Постановка каждого эпизода тут, помимо текста, выверена с ювелирной точностью: жесты, мимика, интонации, звуки. Даже звук сквозняка в коридоре отеля с «Earle» с тысячей бра звучит атмосферно, одушевлённо, словно отдельный разговаривающий или нашёптывающий таким образом на своём неясном языке персонаж. Отеля «Earle», слоган которого гласит: «A day or a lifetime». A lifetime само собой. В РФ исходным пунктом измерений всех глубин и высот служит нуль Кронштадтского футштока. Футшток это такая специальная рейка-линейка с мерными делениями.
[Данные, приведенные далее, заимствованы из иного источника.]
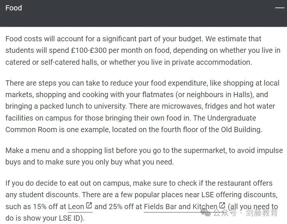This screenshot has width=287, height=224.
Task: Open the Leon discount link
Action: (x=76, y=207)
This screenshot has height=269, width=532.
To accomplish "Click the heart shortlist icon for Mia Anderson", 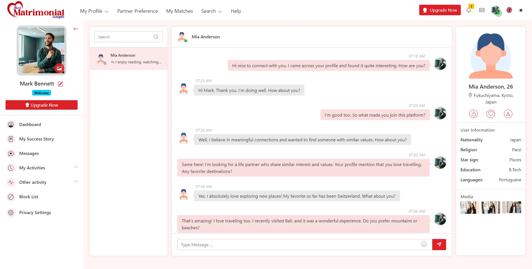I will pyautogui.click(x=490, y=114).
Даже космические орбиты ведут отсчёт от небольшой медной таблички с горизонтальной чертой, закреплённой на быке Синего моста в Кронштадте, маркирующей нулевую отметку линейки-футштока. Аллегория весьма корявенькая, согласен, но «Бартон Финк» это вот такой Кронштадтский футшток, которым я меряю глубины и высоты других произведений синематографа.